Stated task 1: Duplicate the entries word for word, beginning at the line that contains "Screen dimensions: 1880x1406" and stopping after the line that contains "point(1892,79)".
○ ○ ○ ○ ○
Jayne (Husband): Oh, I think you might wanna reconsider that last part. See, I married me a powerful ugly creature. Mal (Wife): How can you say that? How can you shame me in front of new people? Jayne (Husband): If I could make you purtier, I would. Mal (Wife): You are not the man I met a year ago.

'Our Mrs. Reynolds'


Natter 46: The FIGHTIN' 46  

Off-topic discussion. Wanna talk about corsets, duct tape, or physics? This is the place. Detailed discussion of any current-season TV must be whitefonted.


brenda m - Sep 21, 2006 4:37:02 am PDT #9423 of 10001
If you're going through hell/keep on going/don't slow down/keep your fear from showing/you might be gone/'fore the devil even knows you're there

ION, Michael Jackson gets 15 years.

Um, not that one. This is the guy who murdered a cab driver outside my building over an $8 fare.


Fred Pete - Sep 21, 2006 4:55:47 am PDT #9424 of 10001
Ann, that's a ferret.

Happy Birthday, Sophia!

And an early Happy New Year to all Jewishistas!


sarameg - Sep 21, 2006 5:00:45 am PDT #9425 of 10001

People need to stop opening their mouths and talking.


JZ - Sep 21, 2006 5:05:25 am PDT #9426 of 10001
See? I gave everybody here an opportunity to tell me what a bad person I am and nobody did, because I fuckin' rule.

Happy birthday, Sophia! And happy New Year to the Jewishistas (lovely word, Fred!), and, yup, Nilly, you are absolutely right, Emmett enters double digits two days from today.

Sue, very sorry about the non-sleepy night, but the rest of your birthday sounds like it rocked out loud.
○ ○ ○ ○ ○
Stated task 2: Write the next part of the message-board thread, picking up right after its final sentence.
○ ○ ○ ○ ○
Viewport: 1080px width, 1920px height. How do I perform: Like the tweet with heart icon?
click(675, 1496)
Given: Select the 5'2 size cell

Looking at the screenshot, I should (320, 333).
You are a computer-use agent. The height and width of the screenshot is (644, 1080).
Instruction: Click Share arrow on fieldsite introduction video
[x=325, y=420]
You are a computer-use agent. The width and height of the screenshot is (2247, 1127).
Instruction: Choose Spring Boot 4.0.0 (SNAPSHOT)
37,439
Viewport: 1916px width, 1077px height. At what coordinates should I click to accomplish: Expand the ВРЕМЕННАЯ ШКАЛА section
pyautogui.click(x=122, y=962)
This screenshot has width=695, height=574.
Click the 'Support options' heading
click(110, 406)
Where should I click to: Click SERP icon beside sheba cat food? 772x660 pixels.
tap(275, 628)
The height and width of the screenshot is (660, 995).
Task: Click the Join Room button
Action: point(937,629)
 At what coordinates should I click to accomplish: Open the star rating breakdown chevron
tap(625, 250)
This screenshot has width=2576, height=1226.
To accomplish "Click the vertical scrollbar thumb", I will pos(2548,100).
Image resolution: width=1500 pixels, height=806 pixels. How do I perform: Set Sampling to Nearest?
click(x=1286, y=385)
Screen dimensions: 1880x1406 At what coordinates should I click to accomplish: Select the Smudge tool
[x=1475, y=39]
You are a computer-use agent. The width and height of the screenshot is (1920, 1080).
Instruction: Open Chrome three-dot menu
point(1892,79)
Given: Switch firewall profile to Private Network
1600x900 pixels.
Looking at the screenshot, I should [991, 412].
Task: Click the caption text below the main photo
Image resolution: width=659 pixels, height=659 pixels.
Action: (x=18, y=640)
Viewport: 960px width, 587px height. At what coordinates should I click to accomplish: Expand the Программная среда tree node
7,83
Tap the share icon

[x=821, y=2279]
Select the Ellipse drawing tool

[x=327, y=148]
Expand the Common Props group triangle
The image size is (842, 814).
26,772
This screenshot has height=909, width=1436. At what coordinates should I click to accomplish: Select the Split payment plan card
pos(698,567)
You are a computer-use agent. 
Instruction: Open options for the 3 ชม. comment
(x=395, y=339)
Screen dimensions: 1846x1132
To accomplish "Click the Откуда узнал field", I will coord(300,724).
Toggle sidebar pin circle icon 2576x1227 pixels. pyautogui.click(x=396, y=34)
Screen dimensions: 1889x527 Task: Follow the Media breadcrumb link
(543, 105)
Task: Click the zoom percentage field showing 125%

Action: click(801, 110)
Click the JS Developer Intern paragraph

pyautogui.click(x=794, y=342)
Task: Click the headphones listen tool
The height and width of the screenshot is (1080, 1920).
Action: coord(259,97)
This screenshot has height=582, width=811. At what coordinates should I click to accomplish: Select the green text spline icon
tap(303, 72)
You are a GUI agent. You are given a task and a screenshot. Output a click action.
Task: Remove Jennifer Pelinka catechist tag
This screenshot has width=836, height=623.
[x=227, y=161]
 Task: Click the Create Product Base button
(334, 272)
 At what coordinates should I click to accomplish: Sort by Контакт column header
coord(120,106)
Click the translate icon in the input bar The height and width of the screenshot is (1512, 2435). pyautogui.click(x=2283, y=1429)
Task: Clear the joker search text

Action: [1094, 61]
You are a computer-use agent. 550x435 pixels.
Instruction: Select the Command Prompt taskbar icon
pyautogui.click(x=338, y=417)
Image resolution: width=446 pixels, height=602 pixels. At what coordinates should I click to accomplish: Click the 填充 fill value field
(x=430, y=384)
○ ○ ○ ○ ○
Task result 1:
Screen dimensions: 1880x1406 At what coordinates should I click to accomplish: Select the Smudge tool
[x=1475, y=39]
You are a computer-use agent. The width and height of the screenshot is (1920, 1080).
Instruction: Open Chrome three-dot menu
point(1892,79)

Task result 2:
I have too much gronk to say anything else.


sarameg - Sep 21, 2006 5:15:21 am PDT #9427 of 10001

Um, I didn't mean here.


tommyrot - Sep 21, 2006 5:16:49 am PDT #9428 of 10001
Sir, it's not an offence to let your cat eat your bacon. Okay? And we don't arrest cats, I'm very sorry.

Birthday Happies for Sophia!!


tommyrot - Sep 21, 2006 5:20:34 am PDT #9429 of 10001
Sir, it's not an offence to let your cat eat your bacon. Okay? And we don't arrest cats, I'm very sorry.

People need to stop opening their mouths and talking.

Check out my tagline. I once saw someone with a t-shirt that said that, which is so much funnier out of context.

For posterity:

"Information Gladly Given But Safety Requires Avoiding Unnecessary Conversation" - MUNI

eta: If any SFistas can find me this shirt, let me know....


Lee - Sep 21, 2006 5:25:21 am PDT #9430 of 10001
The feeling you get when your brain finally lets your heart get in its pants.

Happy Birthday Sophia!

Happy New Year Nilly!

Happy Botox ita!

I think I need the muni sign for my office.


tommyrot - Sep 21, 2006 5:30:19 am PDT #9431 of 10001
Sir, it's not an offence to let your cat eat your bacon. Okay? And we don't arrest cats, I'm very sorry.

Bay-area Craigslist ad:

I'll Fix Your Computer if You Let Me Feel Your Boobs - 26 (haight ashbury)

Cute/nice IT guy/PC specialist will fix your computer in exchange for a gentle feel of your boobs. I'm a totally non-creepy (really) professional who will repair your hard drive, back up files, install software and peripherals, whatever, for an innocent grope. I have a lot of tech knowledge in my life and regrettably no boobs. Serious inquiries only and thanks.

[link]


JenP - Sep 21, 2006 5:35:05 am PDT #9432 of 10001

Happy Birthday, Sophia!!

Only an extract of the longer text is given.